In first round, if heads comes up, case 1 will be played in second round, if tails comes up, case 2 will be played in second round.
In case 1, two coins are tossed. If at least one of them is heads, player wins.
In case 2, two coins are tossed:
HH: Player wins,
HT and TH: Player loses
TT: Coin gets tossed again with the rules of case 2.
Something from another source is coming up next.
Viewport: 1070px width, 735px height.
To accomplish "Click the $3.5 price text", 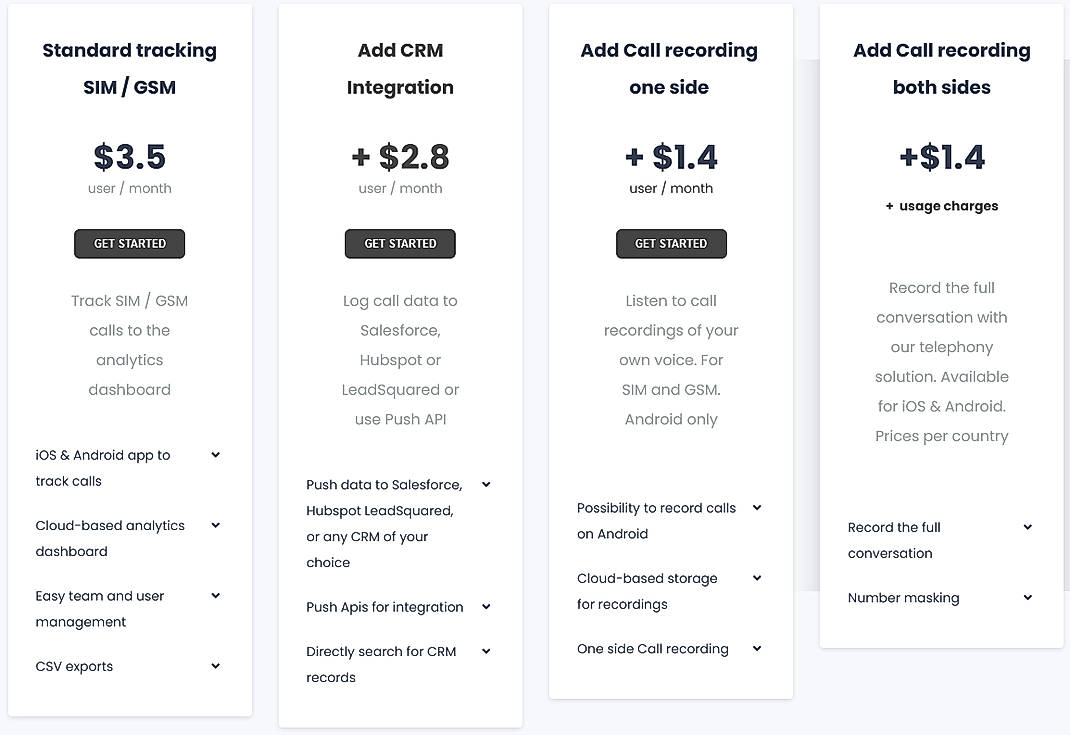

Now the probabilities of the first round are easy to calculate:
$$P(case_1) = P(case_1) = \frac{1}{2}$$
Probabilities of each individual cases are also easy:
For case 1:
$$P(win) = \frac{3}{4}$$
For case 2:
$$P(win) = \frac{1}{3} $$
Winning makes a profit of 1 dollar, and losing makes a loss of 1 dollar. What is the expected return of the game?
Best Answer
Using the Law of Total Probability: $$\mathsf P(\mathrm{Win}) = \mathsf P(\mathrm{case}_1)\,\mathsf P(\mathrm{Win}\mid \mathrm{case}_1)+\mathsf P(\mathrm{case}_2)\,\mathsf P(\mathrm{Win}\mid \mathrm{case}_2)$$
You have evaluated $\mathsf P(\textsf{case}_1)$ and the two conditional probabilities, of a win given the case played. Put it together and evaluate the expected value of return.